Methylated DNA Immunoprecipitation (MeDIP) combined with sequencing (MeDIP-seq) is a good start. Not as comprehensive as MethylC-seq (it's not single base-pair resolution and enrichment slightly favours higher 5mC density), but it is considerably cheaper, less labour intensive, and can be set up with as little as 50ng of DNA (though I prefer to start with 200ng). Our paper may help: http://www.ncbi.nlm.nih.gov/pubmed/22402632. Enrichment with CpG-binding domain proteins is also an option, but it can't detect non-CpG methylation (if that's of any interest to you).

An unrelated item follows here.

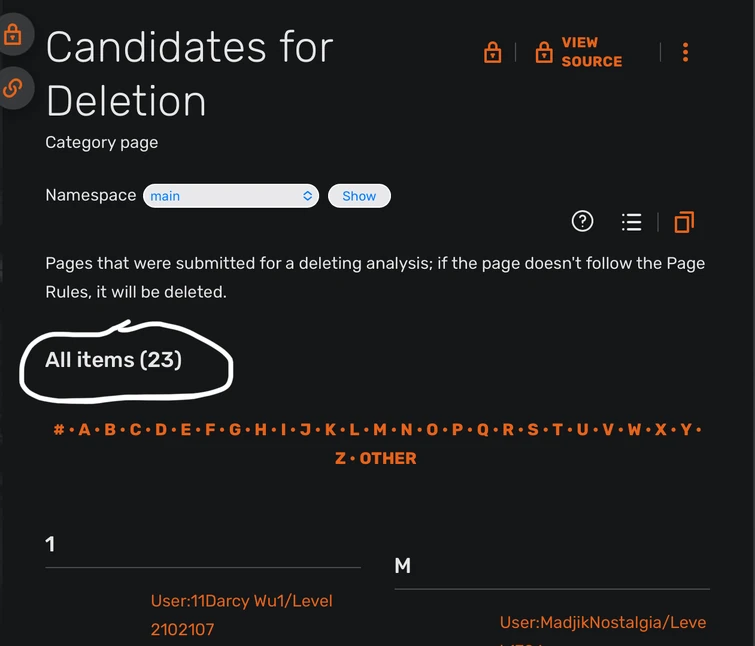Jump to the # index section
755x646 pixels.
tap(59, 430)
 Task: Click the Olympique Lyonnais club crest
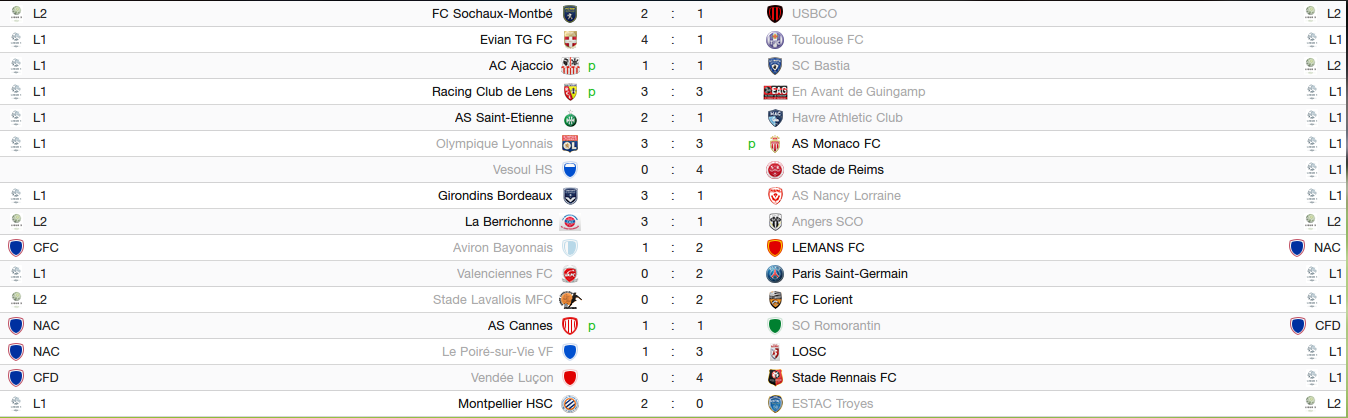(x=570, y=144)
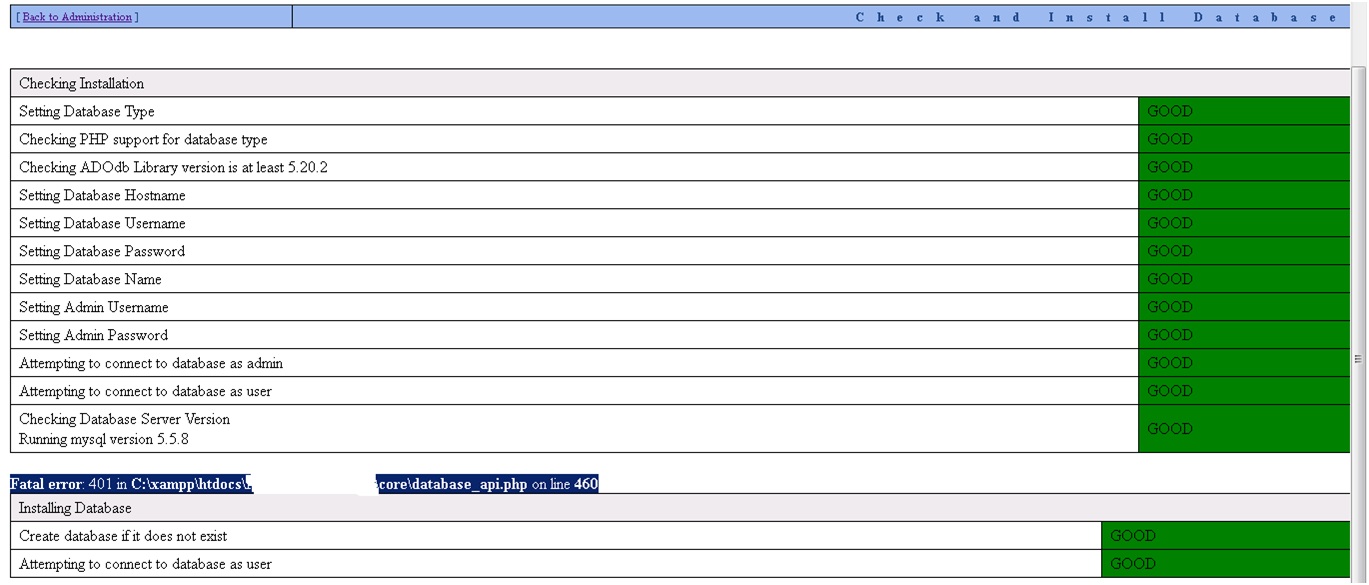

Check this out: Taiwo et al., nature protocols 2012: 'methylome analysis usibg MeDIP-seq with low DNA concentrations'. This works just fine , even with very low DNA input (pay attention to specificity/ and recovery though). The procedure might get a little tedious when processing manually more than 24 samples in a row. In that case pay special attention to washing of magnetic beads because incubation times may overlap. Good luck !
I know a new qPCR-based method. It directly measures the percentage of global methylation in DNA samples, which even enables researchers to study the global methylation changes in a single cell level (pg level gDNA) and capable to identify 0.5% of global methylation difference between samples.
I work at NXT-Dx, a company specialized in epigenetics and transcriptomics testing services and we offer a whole range of methylation techniques.
There is a range of options you could consider for your project. MeDIP-seq and MBD-seq have already been mentioned. They are very similar in approach but know that the downstream analysis in MBD-seq will be easier than for MeDIP-seq.
You can also consider RRBS or even the agilent methylseq kit to capture 3,7 million CpGs combined with bisulfite sequencing (only human samples though).
Anotther option you might consider if you are planning to run human samples is the infinium 450K array, which will be the cheapest solution you can probably find for a genome-wide study.
We offer all the mentioned techniques and more, so if you would want to know more on which technique to use in your project (either through our service or on your own), please let me know. I would be happy to assist you. You can contact me directly on [email protected].
Below the list of our related services:
- MBD-seq or MeDIP-seq
- Infinium 450K array
- RRBS
- (oxidative) bisulfite sequencing (whole genome, genome-wide or targeted)
I believe that Bisulfite treatment will be important step to change the methylation information to sequence information first. This way you will be able to amplify the sample you have as much as you want by making a genomic library (eg. for next generation sequencing).
To my knowledge other techniques will have to sacrifice the sample without having an reproducible backup.
but be careful, the bisulfite treatment also degrades part of the sample. if your sample is very small, you can add carrier DNA (e.g. whale sperm) to increase your yield.